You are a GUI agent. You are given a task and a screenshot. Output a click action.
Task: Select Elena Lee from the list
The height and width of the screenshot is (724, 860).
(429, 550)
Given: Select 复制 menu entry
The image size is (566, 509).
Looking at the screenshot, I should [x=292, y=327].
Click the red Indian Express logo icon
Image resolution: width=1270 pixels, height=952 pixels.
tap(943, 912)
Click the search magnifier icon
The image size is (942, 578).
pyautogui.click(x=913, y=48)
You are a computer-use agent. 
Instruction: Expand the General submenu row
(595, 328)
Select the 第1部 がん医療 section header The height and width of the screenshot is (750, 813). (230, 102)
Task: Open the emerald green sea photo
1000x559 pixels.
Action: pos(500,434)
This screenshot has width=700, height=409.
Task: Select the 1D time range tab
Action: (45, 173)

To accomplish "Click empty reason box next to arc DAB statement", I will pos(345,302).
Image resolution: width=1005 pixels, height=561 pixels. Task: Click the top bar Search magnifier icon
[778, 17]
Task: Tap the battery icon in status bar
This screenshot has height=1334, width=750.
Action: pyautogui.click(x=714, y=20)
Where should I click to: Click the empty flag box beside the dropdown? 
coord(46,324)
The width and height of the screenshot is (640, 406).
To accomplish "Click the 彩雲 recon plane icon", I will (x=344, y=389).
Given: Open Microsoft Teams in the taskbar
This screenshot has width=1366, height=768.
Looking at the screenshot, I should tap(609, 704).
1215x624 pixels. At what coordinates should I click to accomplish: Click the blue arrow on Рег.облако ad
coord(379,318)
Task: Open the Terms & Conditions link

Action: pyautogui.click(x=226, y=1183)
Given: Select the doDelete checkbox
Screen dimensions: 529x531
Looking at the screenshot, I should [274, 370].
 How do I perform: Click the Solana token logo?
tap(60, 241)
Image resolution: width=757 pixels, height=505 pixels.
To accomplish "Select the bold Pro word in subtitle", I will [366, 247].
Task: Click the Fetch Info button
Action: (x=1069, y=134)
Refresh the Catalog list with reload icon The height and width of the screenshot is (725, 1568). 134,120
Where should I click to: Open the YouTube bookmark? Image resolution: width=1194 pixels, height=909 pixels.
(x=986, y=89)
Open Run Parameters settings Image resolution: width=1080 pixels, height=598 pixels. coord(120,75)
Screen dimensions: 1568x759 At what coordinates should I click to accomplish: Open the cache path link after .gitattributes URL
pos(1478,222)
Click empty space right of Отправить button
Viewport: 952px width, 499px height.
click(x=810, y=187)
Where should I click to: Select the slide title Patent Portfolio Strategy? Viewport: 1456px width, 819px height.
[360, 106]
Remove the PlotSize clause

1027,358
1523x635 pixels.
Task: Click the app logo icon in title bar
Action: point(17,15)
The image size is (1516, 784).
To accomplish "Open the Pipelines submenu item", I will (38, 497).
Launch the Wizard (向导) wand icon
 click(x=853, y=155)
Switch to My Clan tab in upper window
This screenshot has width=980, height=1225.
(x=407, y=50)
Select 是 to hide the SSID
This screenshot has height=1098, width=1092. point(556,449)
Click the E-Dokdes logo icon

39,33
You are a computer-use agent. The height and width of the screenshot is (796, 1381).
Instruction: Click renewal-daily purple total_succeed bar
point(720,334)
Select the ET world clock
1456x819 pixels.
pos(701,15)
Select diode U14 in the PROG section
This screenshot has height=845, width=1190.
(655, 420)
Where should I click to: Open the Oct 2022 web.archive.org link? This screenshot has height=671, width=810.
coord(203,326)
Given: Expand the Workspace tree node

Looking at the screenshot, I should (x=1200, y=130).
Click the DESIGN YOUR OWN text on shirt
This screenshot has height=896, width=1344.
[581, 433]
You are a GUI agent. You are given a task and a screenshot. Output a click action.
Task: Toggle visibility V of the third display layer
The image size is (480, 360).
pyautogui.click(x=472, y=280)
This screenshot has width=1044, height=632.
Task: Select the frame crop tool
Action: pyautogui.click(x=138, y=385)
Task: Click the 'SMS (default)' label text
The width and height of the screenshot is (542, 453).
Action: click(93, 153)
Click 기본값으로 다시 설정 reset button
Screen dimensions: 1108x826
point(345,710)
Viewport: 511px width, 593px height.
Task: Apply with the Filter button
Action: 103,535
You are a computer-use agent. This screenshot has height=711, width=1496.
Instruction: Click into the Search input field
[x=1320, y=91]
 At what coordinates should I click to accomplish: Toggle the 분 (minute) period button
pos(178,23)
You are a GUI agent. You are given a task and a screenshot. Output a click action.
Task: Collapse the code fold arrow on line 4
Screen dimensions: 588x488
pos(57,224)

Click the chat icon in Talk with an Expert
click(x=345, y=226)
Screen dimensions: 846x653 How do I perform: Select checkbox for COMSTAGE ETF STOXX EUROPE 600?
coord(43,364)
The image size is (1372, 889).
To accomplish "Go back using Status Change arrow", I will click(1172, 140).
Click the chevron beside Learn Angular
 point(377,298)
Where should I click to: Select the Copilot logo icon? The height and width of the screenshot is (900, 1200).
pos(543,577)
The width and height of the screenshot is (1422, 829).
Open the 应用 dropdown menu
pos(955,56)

**Work required:** What you should produce is an exact copy of the records above.

**Finished exercise:**
You are a GUI agent. You are given a task and a screenshot. Output a click action.
Task: Select Elena Lee from the list
The height and width of the screenshot is (724, 860).
(429, 550)
Given: Select 复制 menu entry
The image size is (566, 509).
Looking at the screenshot, I should [x=292, y=327].
Click the red Indian Express logo icon
Image resolution: width=1270 pixels, height=952 pixels.
tap(943, 912)
Click the search magnifier icon
The image size is (942, 578).
pyautogui.click(x=913, y=48)
You are a computer-use agent. 
Instruction: Expand the General submenu row
(595, 328)
Select the 第1部 がん医療 section header The height and width of the screenshot is (750, 813). (230, 102)
Task: Open the emerald green sea photo
1000x559 pixels.
Action: pos(500,434)
This screenshot has width=700, height=409.
Task: Select the 1D time range tab
Action: (45, 173)

To accomplish "Click empty reason box next to arc DAB statement", I will pos(345,302).
Image resolution: width=1005 pixels, height=561 pixels. Task: Click the top bar Search magnifier icon
[778, 17]
Task: Tap the battery icon in status bar
This screenshot has height=1334, width=750.
Action: pyautogui.click(x=714, y=20)
Where should I click to: Click the empty flag box beside the dropdown? 
coord(46,324)
The width and height of the screenshot is (640, 406).
To accomplish "Click the 彩雲 recon plane icon", I will (x=344, y=389).
Given: Open Microsoft Teams in the taskbar
This screenshot has width=1366, height=768.
Looking at the screenshot, I should tap(609, 704).
1215x624 pixels. At what coordinates should I click to accomplish: Click the blue arrow on Рег.облако ad
coord(379,318)
Task: Open the Terms & Conditions link

Action: pyautogui.click(x=226, y=1183)
Given: Select the doDelete checkbox
Screen dimensions: 529x531
Looking at the screenshot, I should [274, 370].
 How do I perform: Click the Solana token logo?
tap(60, 241)
Image resolution: width=757 pixels, height=505 pixels.
To accomplish "Select the bold Pro word in subtitle", I will [366, 247].
Task: Click the Fetch Info button
Action: (x=1069, y=134)
Refresh the Catalog list with reload icon The height and width of the screenshot is (725, 1568). 134,120
Where should I click to: Open the YouTube bookmark? Image resolution: width=1194 pixels, height=909 pixels.
(x=986, y=89)
Open Run Parameters settings Image resolution: width=1080 pixels, height=598 pixels. coord(120,75)
Screen dimensions: 1568x759 At what coordinates should I click to accomplish: Open the cache path link after .gitattributes URL
pos(1478,222)
Click empty space right of Отправить button
Viewport: 952px width, 499px height.
click(x=810, y=187)
Where should I click to: Select the slide title Patent Portfolio Strategy? Viewport: 1456px width, 819px height.
[360, 106]
Remove the PlotSize clause

1027,358
1523x635 pixels.
Task: Click the app logo icon in title bar
Action: point(17,15)
The image size is (1516, 784).
To accomplish "Open the Pipelines submenu item", I will (38, 497).
Launch the Wizard (向导) wand icon
 click(x=853, y=155)
Switch to My Clan tab in upper window
This screenshot has width=980, height=1225.
(x=407, y=50)
Select 是 to hide the SSID
This screenshot has height=1098, width=1092. point(556,449)
Click the E-Dokdes logo icon

39,33
You are a computer-use agent. The height and width of the screenshot is (796, 1381).
Instruction: Click renewal-daily purple total_succeed bar
point(720,334)
Select the ET world clock
1456x819 pixels.
pos(701,15)
Select diode U14 in the PROG section
This screenshot has height=845, width=1190.
(655, 420)
Where should I click to: Open the Oct 2022 web.archive.org link? This screenshot has height=671, width=810.
coord(203,326)
Given: Expand the Workspace tree node

Looking at the screenshot, I should (x=1200, y=130).
Click the DESIGN YOUR OWN text on shirt
This screenshot has height=896, width=1344.
[581, 433]
You are a GUI agent. You are given a task and a screenshot. Output a click action.
Task: Toggle visibility V of the third display layer
The image size is (480, 360).
pyautogui.click(x=472, y=280)
This screenshot has width=1044, height=632.
Task: Select the frame crop tool
Action: pyautogui.click(x=138, y=385)
Task: Click the 'SMS (default)' label text
The width and height of the screenshot is (542, 453).
Action: click(93, 153)
Click 기본값으로 다시 설정 reset button
Screen dimensions: 1108x826
point(345,710)
Viewport: 511px width, 593px height.
Task: Apply with the Filter button
Action: 103,535
You are a computer-use agent. This screenshot has height=711, width=1496.
Instruction: Click into the Search input field
[x=1320, y=91]
 At what coordinates should I click to accomplish: Toggle the 분 (minute) period button
pos(178,23)
You are a GUI agent. You are given a task and a screenshot. Output a click action.
Task: Collapse the code fold arrow on line 4
Screen dimensions: 588x488
pos(57,224)

Click the chat icon in Talk with an Expert
click(x=345, y=226)
Screen dimensions: 846x653 How do I perform: Select checkbox for COMSTAGE ETF STOXX EUROPE 600?
coord(43,364)
The image size is (1372, 889).
To accomplish "Go back using Status Change arrow", I will click(1172, 140).
Click the chevron beside Learn Angular
 point(377,298)
Where should I click to: Select the Copilot logo icon? The height and width of the screenshot is (900, 1200).
pos(543,577)
The width and height of the screenshot is (1422, 829).
Open the 应用 dropdown menu
pos(955,56)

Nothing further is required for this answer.